MINI CRITIQUE - MINI CRITIQUE By Isagani Cruz -
Here are the last two winners of the 22nd National Book Awards handed out by the Manila Critics Circle in cooperation with NCCA, NBDB, Primetrade Asia, and the Alfonso T. Ongpin Foundation.

The National Book Award for Best Design was given to Silence, by Randolf S. David and Jaime Zobel, designed by Francisco Dopy Doplon (Ayala Foundation). The citation (translated from Filipino) went this way: "According to the text of Randolf S. David, silence is not the absence of sound, but the presence of grace, of solitude, of humanity, and of divinity. In the photographs of Jaime Zobel, on the other hand, moves silence, full of life, full of what we otherwise would call sound or activity. Francisco Dopy Doplon grasped the irony of silence internalized by the writer and the photographer. Through the use of different kinds of paper, large white spaces, varying fonts, and different positions of photographs on pages, the book itself becomes busy with silence."

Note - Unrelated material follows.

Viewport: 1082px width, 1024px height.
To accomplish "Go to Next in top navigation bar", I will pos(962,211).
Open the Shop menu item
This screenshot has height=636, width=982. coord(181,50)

The grand prize, the Publisher of the Year Award, was won by the University of the Philippines Press, cited this way (translated from Filipino): "For 2002, the list of finalists for the National Book Awards was not dominated by any one publisher. But only one publisher may be said to have pioneered in different ways of publishing books that were not expected to sell at a profit, but had nevertheless to be printed in order to move the country forward. Publishers have the responsibility to reach their intended markets. These markets include not just those that can write and those that can read books, but also those that can make the ideas in these books come alive through concrete action. The 2002 Publisher of the Year has been extraordinarily creative in finding ways to disseminate academic books and remarkably fast in making available research-based books that have something urgent to say to the Filipino people."

To all the finalists and winners, as well as to all writers, designers, and publishers of books published last year, congratulations!

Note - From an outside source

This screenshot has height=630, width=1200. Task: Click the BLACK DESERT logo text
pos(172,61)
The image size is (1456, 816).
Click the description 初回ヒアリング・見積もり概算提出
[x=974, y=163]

By the way, the awarding ceremonies for the 2003 National Book Awards will be held earlier next year. If you have a 2003 book that you feel the members of the Manila Critics Circle might miss (because we read mostly books available at large bookstores), you should send at least one review copy to me at the Department of Filipino, De La Salle University, 2401 Taft Avenue, Malate, Manila.

For other inquiries or for other questions related to this column, you can email me at [email protected].

LANGUAGE MATTERS: Reader J. S. Ong of Pasig writes about the broken English of President Gloria Arroyo. His letter is excellent and deserves to be printed in full:

One immediate victim of President Arroyo’s election bid speech is the English language. I’m not referring to her use of English and Filipino within the same speech — as a Filipino politician, she’s expected to communicate that way. But since she also speaks for posterity, she should observe the niceties of grammar and idiom in whatever language she chooses.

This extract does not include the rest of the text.